**MATERIAL**
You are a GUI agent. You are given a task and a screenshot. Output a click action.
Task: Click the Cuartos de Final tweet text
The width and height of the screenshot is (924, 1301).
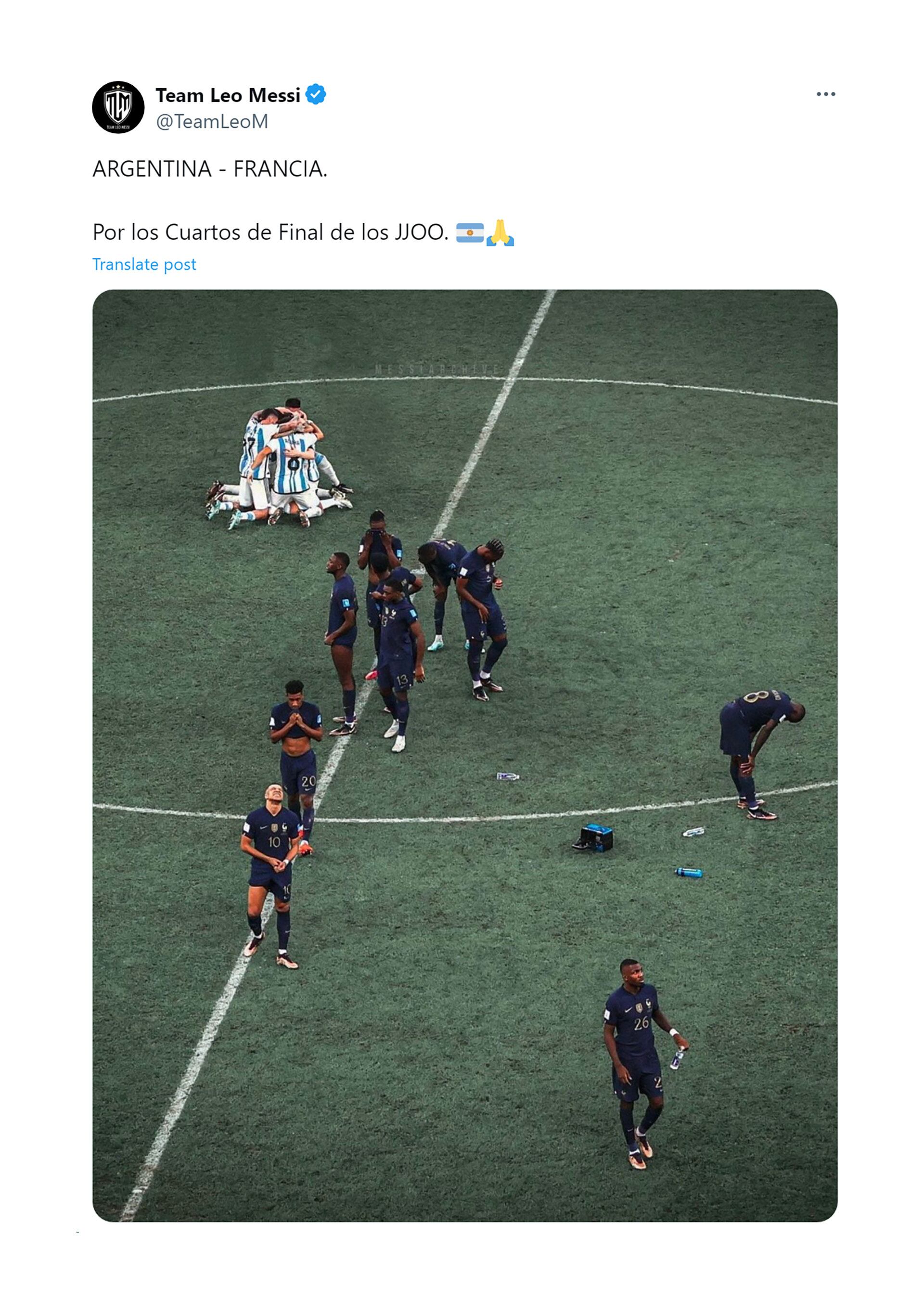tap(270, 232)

* * *

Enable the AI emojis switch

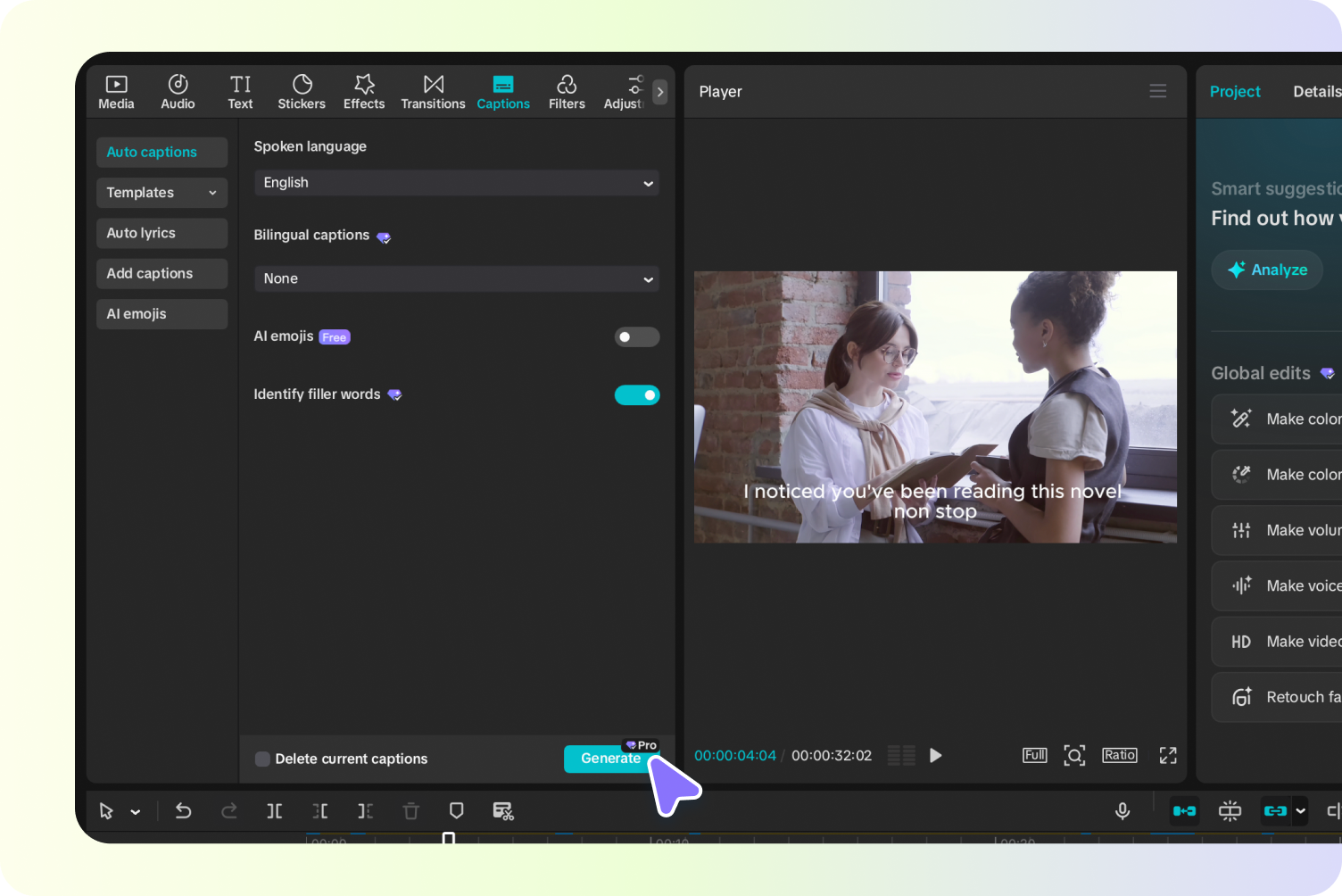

**TASK OBJECTIVE**
Reproduce verbatim the lines of the material beginning at the line that contains "You are a GUI" and ending after the line that contains "tap(270, 232)", both included. Omit the pictures from your answer.

**TASK ANSWER**
You are a GUI agent. You are given a task and a screenshot. Output a click action.
Task: Click the Cuartos de Final tweet text
The width and height of the screenshot is (924, 1301).
tap(270, 232)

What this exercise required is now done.